Fig. 4 Experimental setup for the assessment of (a) the multi-focusing properties of WZPs and (b) the multi-imaging capabilities by replacing the laser light source by a monochromatic LED illuminating a binary object (a smiley face).
A collimated beam from a He-Ne laser (λ = 633nm) was directed onto the SLM. The diffracted field was captured and registered with a microscope (4x Zeiss Plan-Apochromat objective) attached to a CCD camera (8 bit gray-level with a pixel pitch of 3.75 µm and 1280 × 960 pixels). The microscope and the CCD were mounted on a translation stage (Thorlabs LTS 300 with a range of 300 mm and a precision of 5µm) along the optical axis. The experimental irradiances obtained for a WZP of order k = 22 and radius a = 1.74 mm is shown in Fig. 5(a). A profile of the measured axial irradiance is represented in Fig. 5(b), together with the results numerically computed using Eq. (4). A very good agreement between theory and experiment can be observed and the four foci marked with the characters [A-D] are clearly visible. The corresponding focal distances were fA = 114.9 mm, fB = 124.8 mm, fC = 188.2 mm, and fD = 211.7 mm. Note in both cases, the heights of the different foci peaks and the transverse resolution at each focus are different. To quantify these differences we have computed the ratio of the full width at half-maximum (FWHM) of the axial irradiance peaks provided by the WZP and the corresponding FZP with the same number of zones. The results are shown in Table 1.

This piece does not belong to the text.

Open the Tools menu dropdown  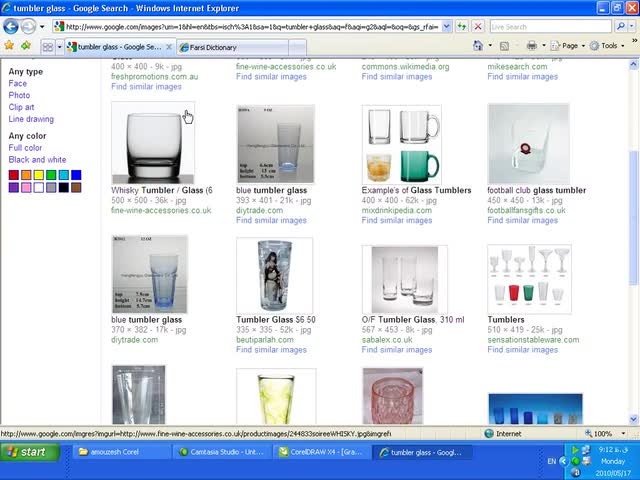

Fig. 5 (a) Experimental transverse intensity distribution produced by a WZP of order k = 22. (b) Profile of Fig. 5(a) (blue line) showing the axial irradiance distribution. The theoretical values of the irradiance are shown in green line for comparison. In both cases, the values are normalized to the peak intensity.
Table 1. Ratios of the full width at half-maximum (FWHM) of the axial irradiance peaks provided by the WZP and the corresponding FZP with the same number of zones. A, B, C, and D correspond to the peaks shown in Fig. 5.
In order to verify the multi-imaging capabilities of WZPs we have modified the previous experimental setup as shown in Fig. 4(b). We replaced the He-Ne laser source by a binary object (a smiley face) located at the focal plane of the achromatic Badal lens, L1. The illumination system consisted of a red collimated LED (Mounted High-Power LED, red 625 nm, 1000 mA) and a bandpass filter (λ = 632.8 nm ± 0.6 nm). The multiple images produced by the aperiodic diffractive lens were captured with same image registration system (the CCD camera mounted on the translation stage). Figure 6 shows the images provided by the multifocal WZP of order k = 22 and the monofocal FZP shown in Fig. 2(a). The experimental results were reproduced without any post-processing. The registered images were obtained at each focal plane that can be tuned by a proper selection of the parameter k. As can be seen, four clear images were captured at the focal planes [A-D] depicted in Fig. 5(b), demonstrating in this way the multiple-plane imaging capabilities of the WZP as quadrifocal diffractive lens. For comparison, the four images obtained through WZP and the one with FZP are shown in the same figure. The image provided by the FZP has higher contrast than those provided by the WZP because all the images are coaxial and therefore in each case three out-of-focus images are superimposed to the in-focus image.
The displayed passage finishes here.